Some specialty candles have a crystalline appearance to them. As the candle burns and melts the wax, the crystals disappear (i.e. melt). These crystals reform once the wax cools. This process is not unlike what happens when crystals form in a geological melt.

Student Quest:

Pour small amounts of wax into the aluminum dishes. Try cooling the samples using

different techniques (e.g., ice cooled, table cooled, cooled while floating in a beaker of boiling water).

Questions:

1. What did you observe?

(i.e., what determined crystal size or the presence of crystals?)

2. Is it possible for you to form crystal-free wax, if so, how?

3. How did the bulk composition of your wax change as you did your experiments?

Part 2:

Glass as a geological material

Materials:

Petrographic microscopes

Thin sections and hand samples of glass bearing-materials

Student Quest:

In part one, you found that fast cooling could inhibit crystal growth. This process happens in nature when a melt cools too fast for atoms to organize into crystalline structures as is sometimes the case in volcanic environments. Spend time looking at the prepared thin sections and hand samples and answer the following questions.

1. How do you identify glass in a hand-sample?

2. How do you identify glass in a thin section?

3. Explain how you can tell when the glass formed in relation to the crystals.

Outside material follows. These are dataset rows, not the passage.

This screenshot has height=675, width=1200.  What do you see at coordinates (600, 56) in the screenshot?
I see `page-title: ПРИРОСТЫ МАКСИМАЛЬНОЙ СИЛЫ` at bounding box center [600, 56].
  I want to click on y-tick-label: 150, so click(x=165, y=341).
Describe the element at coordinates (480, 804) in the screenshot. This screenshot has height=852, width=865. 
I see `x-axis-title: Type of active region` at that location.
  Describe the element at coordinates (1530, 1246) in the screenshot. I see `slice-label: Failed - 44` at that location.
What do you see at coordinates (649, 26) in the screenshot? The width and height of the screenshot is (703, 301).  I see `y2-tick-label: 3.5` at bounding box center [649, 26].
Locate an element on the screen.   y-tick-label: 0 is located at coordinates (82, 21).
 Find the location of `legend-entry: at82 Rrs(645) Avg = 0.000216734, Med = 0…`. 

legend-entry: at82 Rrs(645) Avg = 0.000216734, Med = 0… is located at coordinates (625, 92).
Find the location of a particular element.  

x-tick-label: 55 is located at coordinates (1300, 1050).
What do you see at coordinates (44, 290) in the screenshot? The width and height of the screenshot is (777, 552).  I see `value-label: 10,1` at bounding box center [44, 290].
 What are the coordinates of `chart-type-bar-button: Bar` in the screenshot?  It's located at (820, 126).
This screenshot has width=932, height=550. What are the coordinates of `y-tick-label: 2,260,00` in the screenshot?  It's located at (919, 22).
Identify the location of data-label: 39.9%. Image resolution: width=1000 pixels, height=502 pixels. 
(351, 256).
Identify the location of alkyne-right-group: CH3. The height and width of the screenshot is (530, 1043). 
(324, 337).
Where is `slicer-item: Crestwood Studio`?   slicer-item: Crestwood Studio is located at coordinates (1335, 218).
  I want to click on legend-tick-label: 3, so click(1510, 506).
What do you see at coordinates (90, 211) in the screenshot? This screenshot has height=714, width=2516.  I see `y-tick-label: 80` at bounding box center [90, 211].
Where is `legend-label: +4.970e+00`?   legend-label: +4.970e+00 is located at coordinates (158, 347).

4. Could glass form in plutonic environments? Why or why not?

Part 3:

Crystallization and quenching processes and binary phase diagram information for slag

As you were reminded in part 2, the formation of glass certainly happens in nature. The same processes of quenching (stopping the crystallization process due to swift cooling) also forms glass in non-natural systems. This is very much the case during the formation of slag.

Why study slag?

Slag is important to modern metallurgists, since it indicates how effective a smelting process is. For historians and archaeologists, slag is an invaluable insight into the smelting activities of ancient people. The area of slag mineralogy and petrology is not completely new to geologists. N.L. Bowen, of the famed “Bowen’s Reaction Series” studied iron-rich pyroxenes in slag in 1933. Geologists are well equipped for slag research, since we have insights into crystallization processes and we are familiar with complex chemical systems and the phase diagrams that show crystallization history.

Student Activity:

The activity/worksheet on the following pages is designed to give you practice in using and extracting information from a simple binary phase diagram.

Lab Discussion:

-When using the binary eutectic diagram to look at the cooling history and composition

of a slag what assumptions do we make?

-If this slag formed from tin smelting and cassiterite was the ore, what do you think the

other original ingredients were? Where is the SiO2 from?

References:

Bowen, N.L. (1933) Crystals of iron-rich pyroxene from a slag: Journal of the Wash.Academy

of Sci., 23, 87-94.

Prince, A.T. (1951) Journal of the American Ceramic Society, 34(2) 46.

(Also in Levin, E.M., Robbins, C.R., and McMurdie, H.F. (1964) Phase Diagrams for Ceramists: The American Ceramic Society, Columbus, fig. 920.)

The T-X plot to the right represents the relationship between gehlenite (Ca2Al2SiO7) and spinel (MgAl2O4). These minerals occur in high T, low P metacarbonates. These are also common minerals found in meteorites and metallurgical slags.

Use the gehlenite-spinel binary phase diagram to answer the following questions.

Fig. 2. Gehlenite-spinel system (after Prince, 1951).

1) What are the melting temperatures of pure gehlenite and pure spinel?

2a) If we have a melt that plots on this phase diagram at X, what is its bulk composition?

2b) At what temperature will the first crystals form as melt X cools and what is the composition of these crystals?

2c) At 1530°C, what is the composition of the liquid?

2d) At 1530°C, how much liquid is present and how much of the system is crystalline?


Above is a simplified image showing the mineralogy of a tin slag from Great Britain. This slag contains only pure spinel and glass. In the picture, all of the euhedral crystals are spinel and the surrounding material is glass. The glass formed when the system was quenched (i.e. cooled so quickly that the liquid could not form any more crystals). You can also of a quenched system as a snapshot of the cooling melt at a specific temperature.

3a) Let’s say you analyzed the glass and found that it had a composition equivalent to 30% spinel + 70% gehlenite. Use the gehlenite-spinel phase diagram to determine the quenching temperature.

3b) Take a look at the picture above and estimate the relative amounts of spinel and glass.

______% Glass and ______% spinel

4) Based upon the %’s above and the temperature you determined in 3a, what is the bulk composition of the slag?